LINC01977 is a promising predictor of poor outcome in early-stage LUAD
To investigate the correlation between LINC01977 and TAM2 infiltration, the most abundant stromal cell population in LUAD, we assessed the expression of LINC01977 and TAM2 using serial sections in a cohort of LUAD tissues (n = 186) coupled with qRT-PCR and immunofluorescence staining of CD68+/CD206+, respectively (Fig. 7A). Interestingly, high LINC01977 expression was observed in early-stage LUAD, and TAM2 were significantly enriched at the invasive margin (Fig. 7B, C). Moreover, these results were validated in TCGA-LUAD dataset (Additional file 1: Figure S5K). Correlation analysis demonstrated that LINC01977 was positively correlated with TAM2 infiltration in early-stage LUAD (Fig. 7D). As TAM2-induced TGF-β signaling pathway activation, higher chromatin accessibility in the SE region was observed in LUAD patients with high expression of TGF-β by ATAC-seq analysis from TCGA-LUAD (Fig. 7E). Additionally, the LINC01977 mRNA level in LUAD patients with high SMAD3 protein expression was similarly elevated in TCGA-LUAD dataset (Fig. 7F). Moreover, high-TAM2 infiltration-induced TGF-β signaling pathway activation was associated with poor prognosis in early-stage LUAD, which was also validated in TCGA-LUAD dataset (Fig. 7G). Taken collectively, these results indicated that TAM2 were highly infiltrated at the invasive margin, which was correlated with the high expression of LINC01977.
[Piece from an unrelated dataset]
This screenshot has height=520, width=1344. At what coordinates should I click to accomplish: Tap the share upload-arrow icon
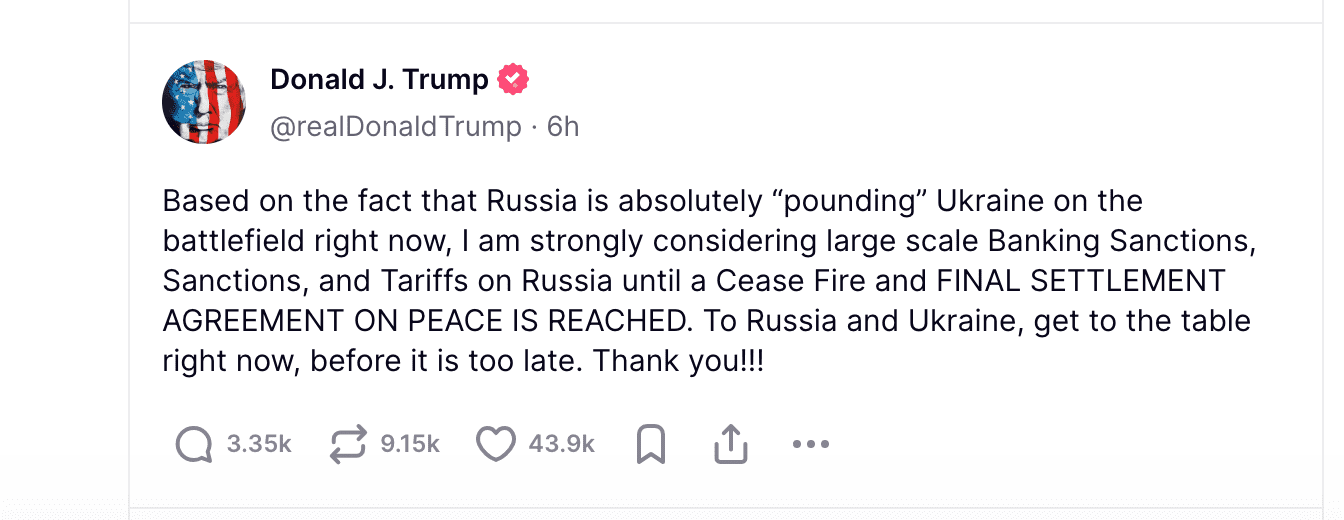click(731, 444)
To explore the correlation between LINC01977 expression and the clinical-pathological date in LUAD, we performed disease-free survival (DFS) analysis in the TCGA-LUAD dataset, which revealed that high expression of LINC01977 was significantly associated with poor prognosis in early-stage LUAD (Stage I) (Fig. 7H), whereas the predictive power decreased with advanced clinical stage (Fig. 7I, J). Collectively, we speculated that LINC01977 functioned as a biomarker of poor prognosis in early-stage LUAD.